WHAT IS REQUIRED
Repeat exactly the lines that begin at the one containing "At what coordinates" and end at the final line of the records; include no pictures and nothing else.

(Saved data entries)
○ ○ ○ ○

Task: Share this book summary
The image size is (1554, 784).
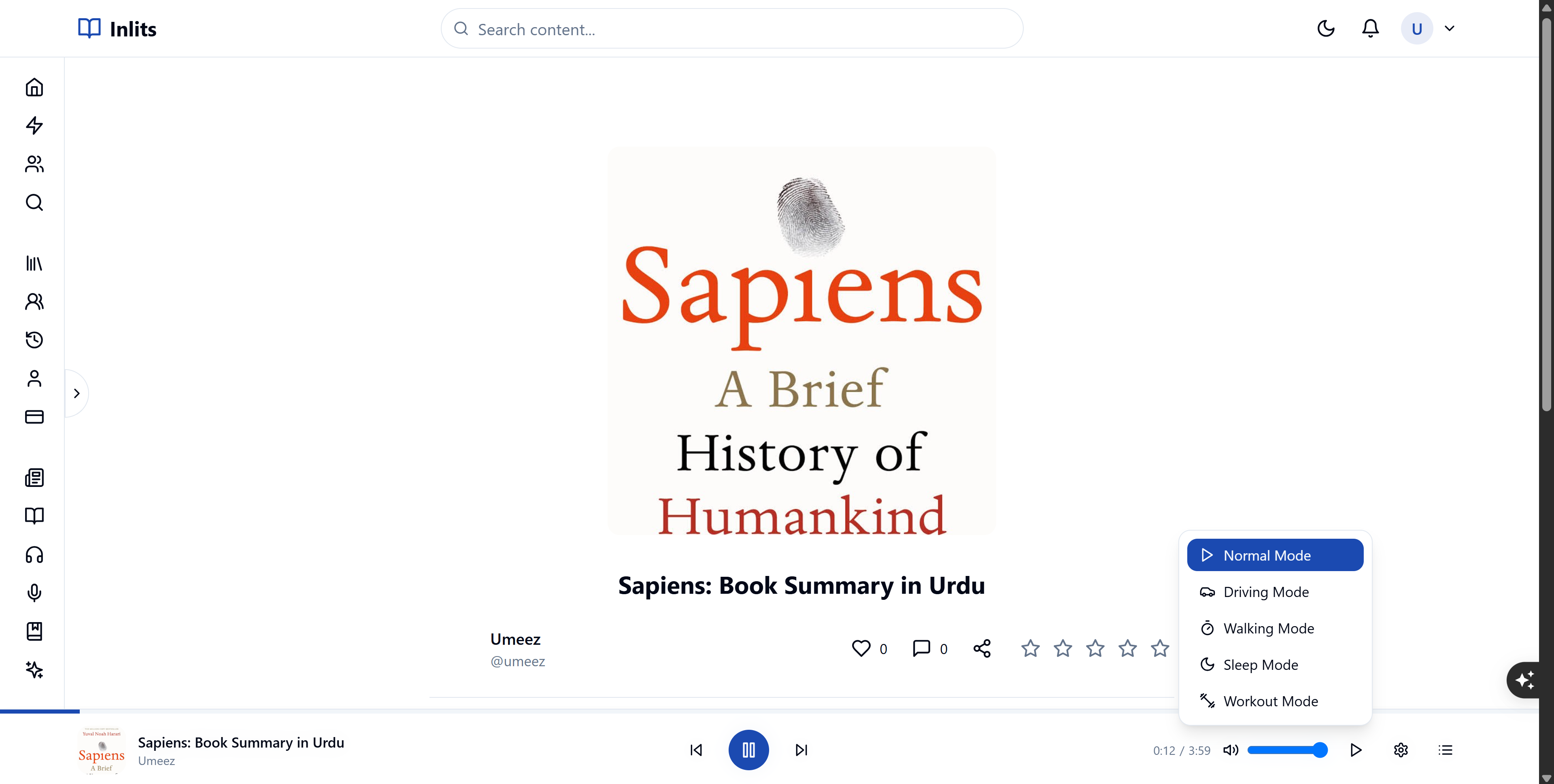Action: (982, 649)
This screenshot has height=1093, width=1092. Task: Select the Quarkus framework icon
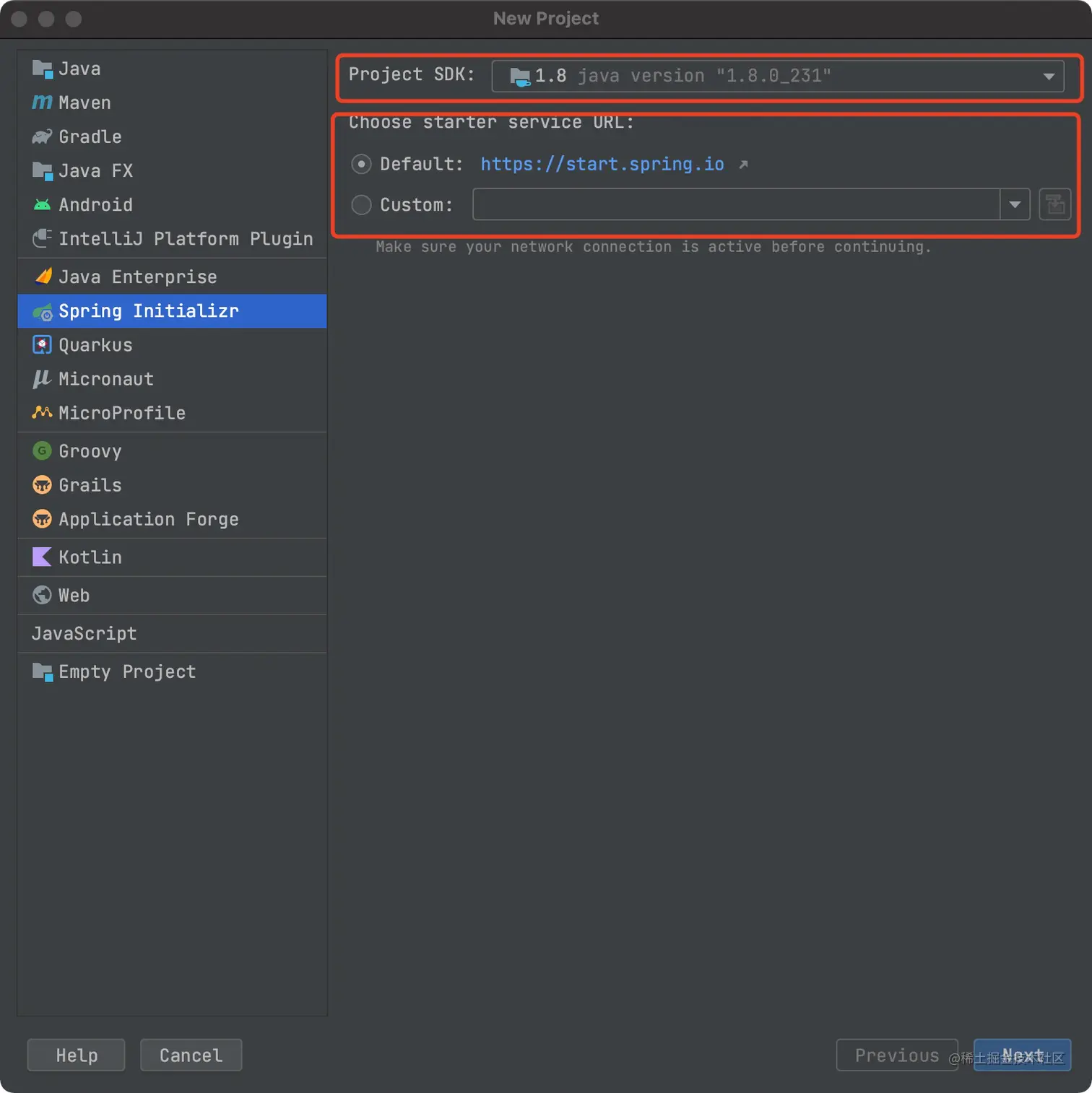point(41,344)
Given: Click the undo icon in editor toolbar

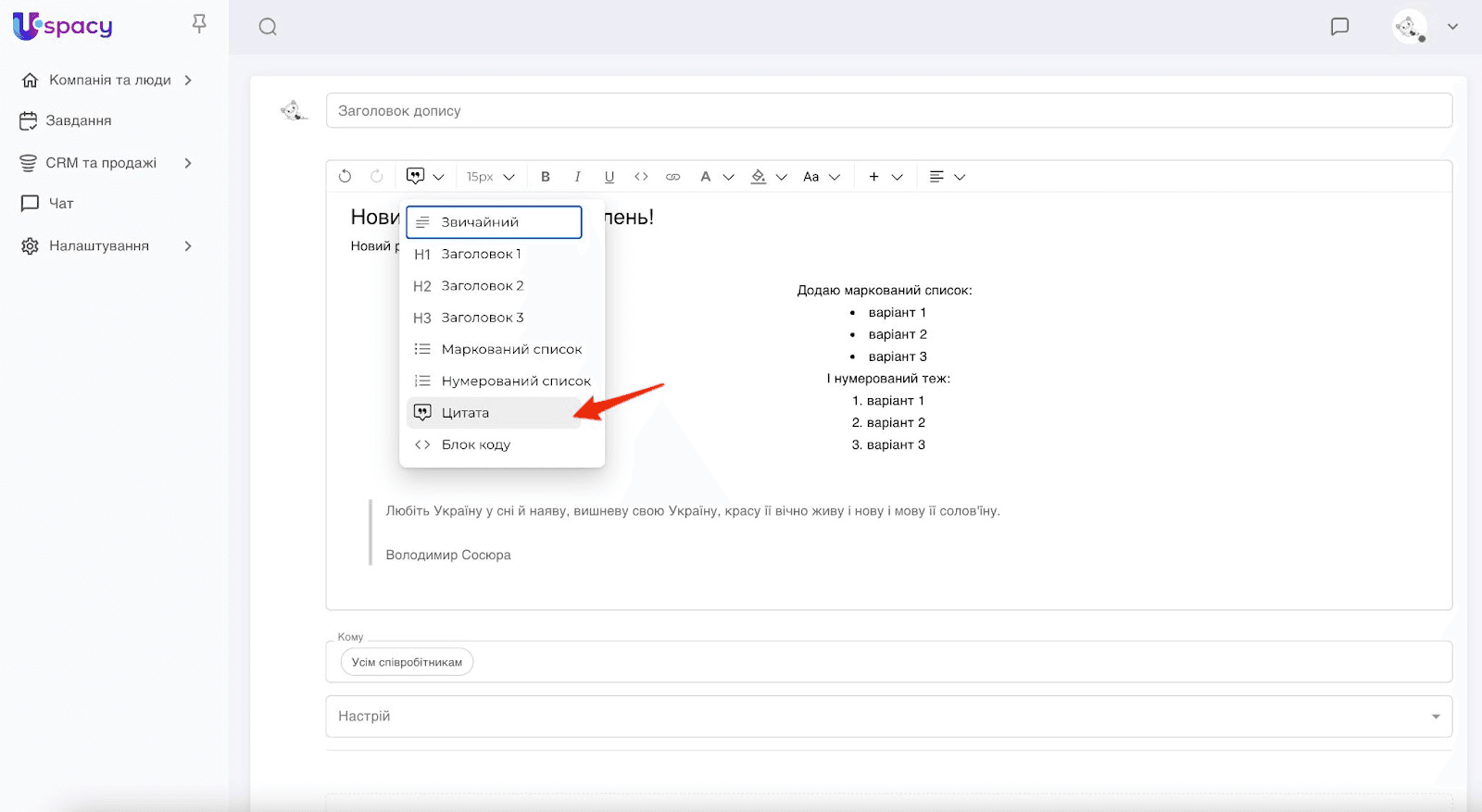Looking at the screenshot, I should pyautogui.click(x=345, y=176).
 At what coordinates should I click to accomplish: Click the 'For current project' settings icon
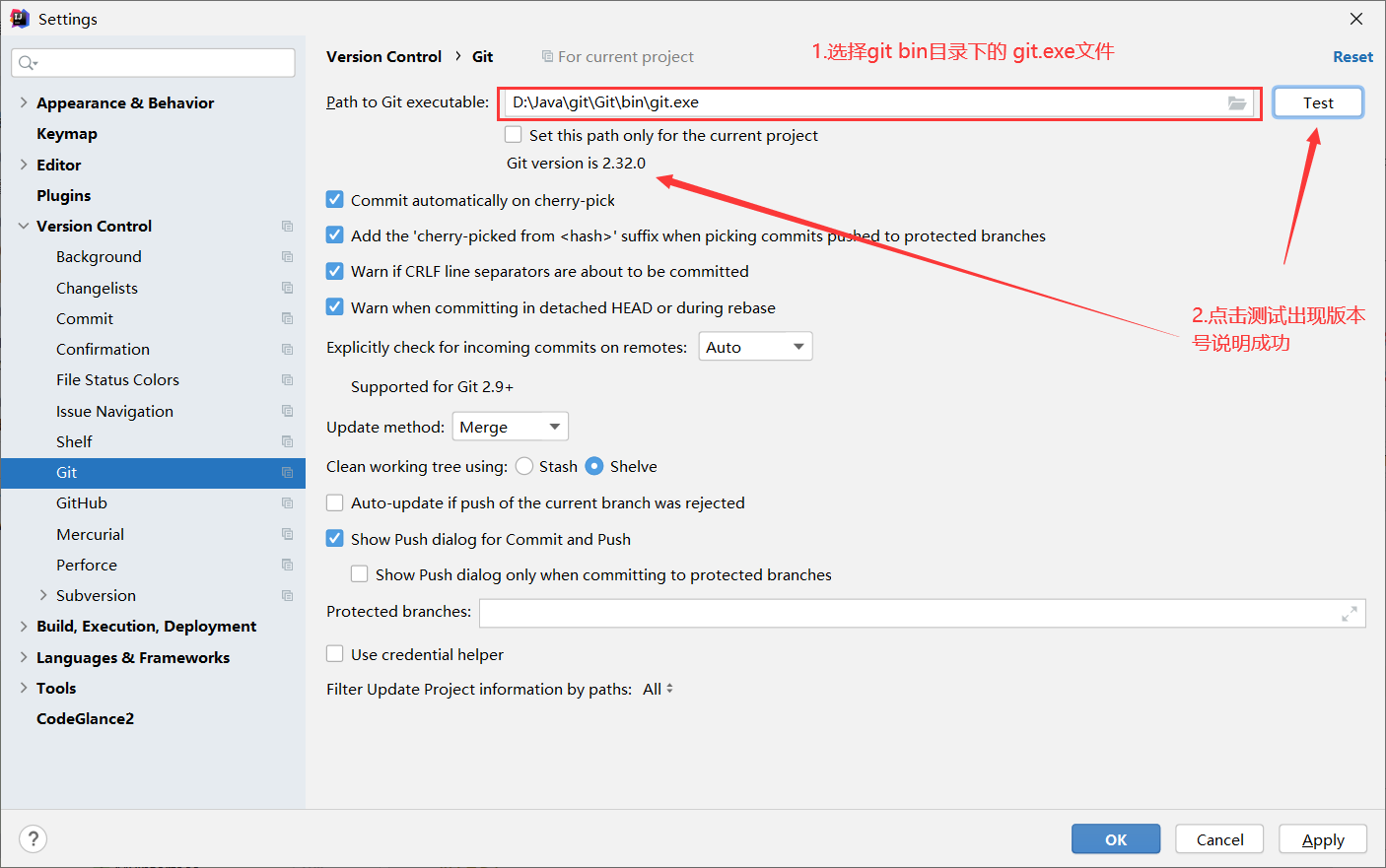pyautogui.click(x=546, y=56)
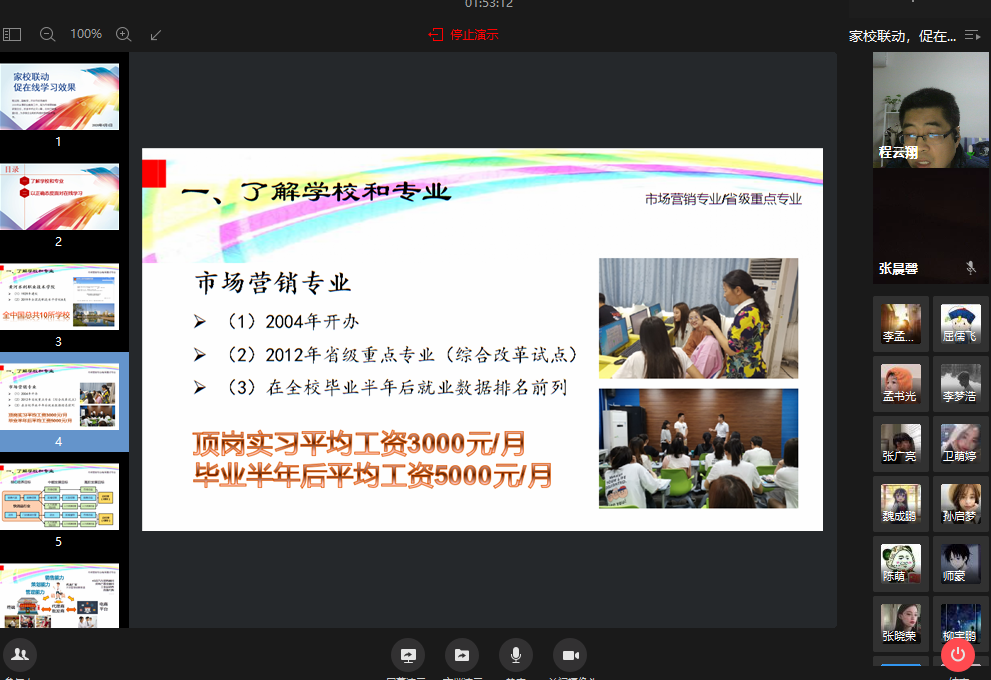Expand the meeting title list menu icon
Image resolution: width=991 pixels, height=680 pixels.
[x=972, y=36]
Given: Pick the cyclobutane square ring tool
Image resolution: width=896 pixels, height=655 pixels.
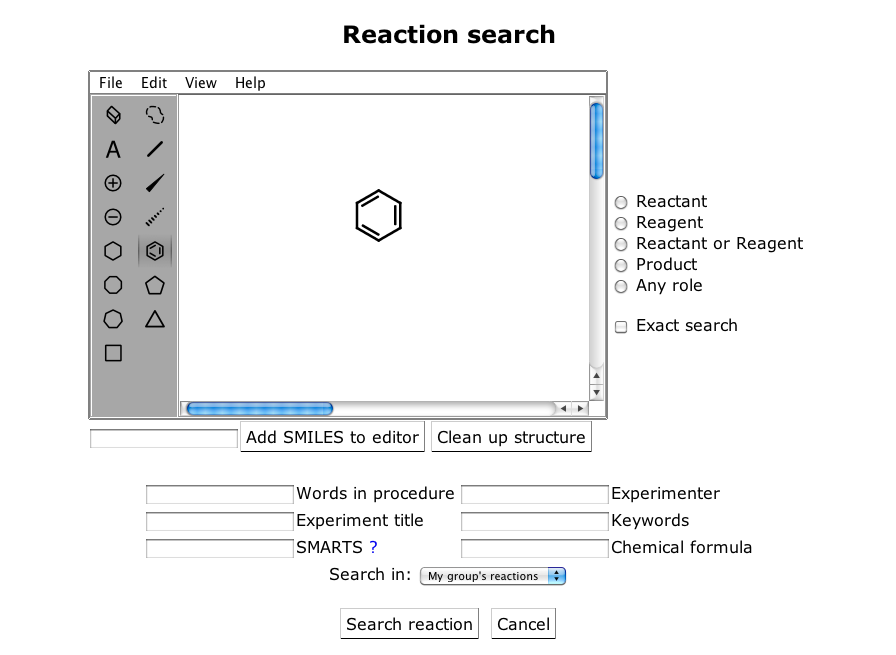Looking at the screenshot, I should coord(113,353).
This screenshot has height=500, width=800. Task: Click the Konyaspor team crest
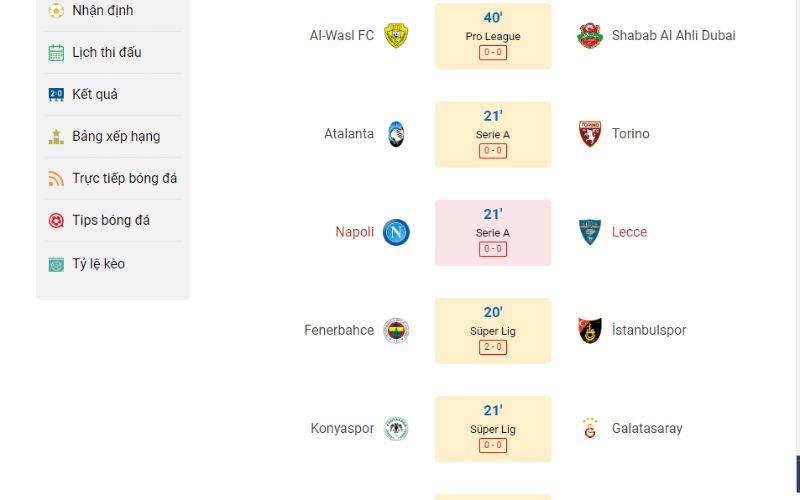coord(396,429)
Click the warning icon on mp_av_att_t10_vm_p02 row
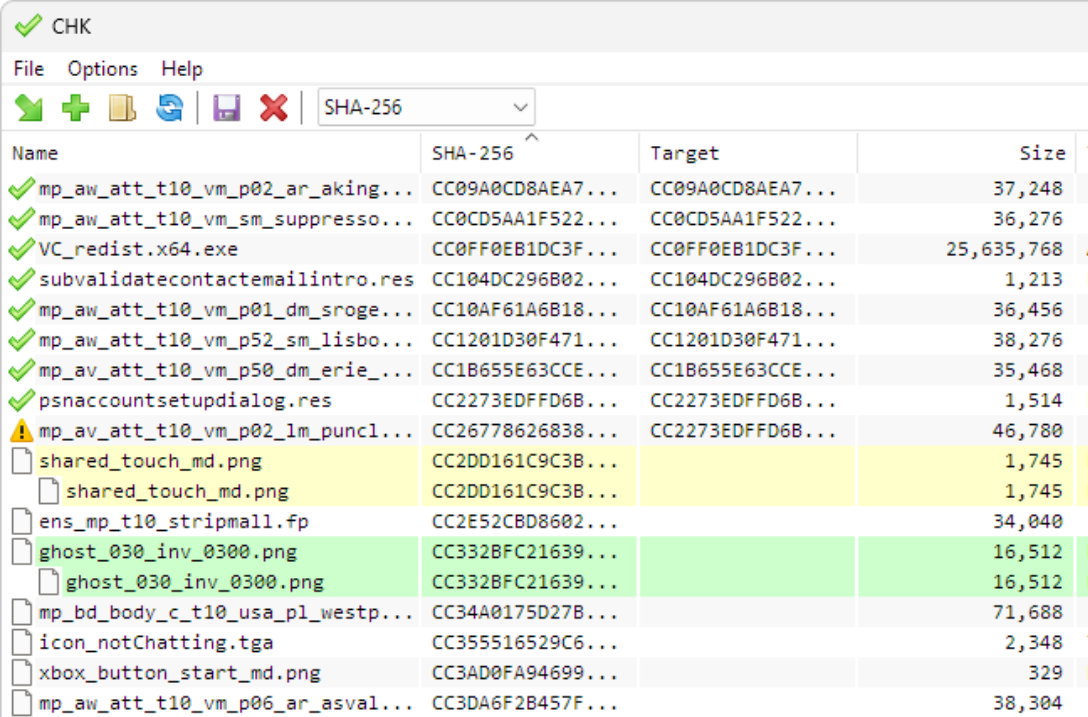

○ ○ ○ ○

WRITTEN SOLUTION
 At what coordinates should I click to accomplish: Click the 'For current project' settings icon
pyautogui.click(x=546, y=56)
Expand the meeting title list menu icon
Image resolution: width=991 pixels, height=680 pixels.
[x=972, y=36]
Given: Pick the cyclobutane square ring tool
Image resolution: width=896 pixels, height=655 pixels.
Looking at the screenshot, I should coord(113,353).
This screenshot has height=500, width=800. Task: Click the Konyaspor team crest
coord(396,429)
Click the warning icon on mp_av_att_t10_vm_p02 row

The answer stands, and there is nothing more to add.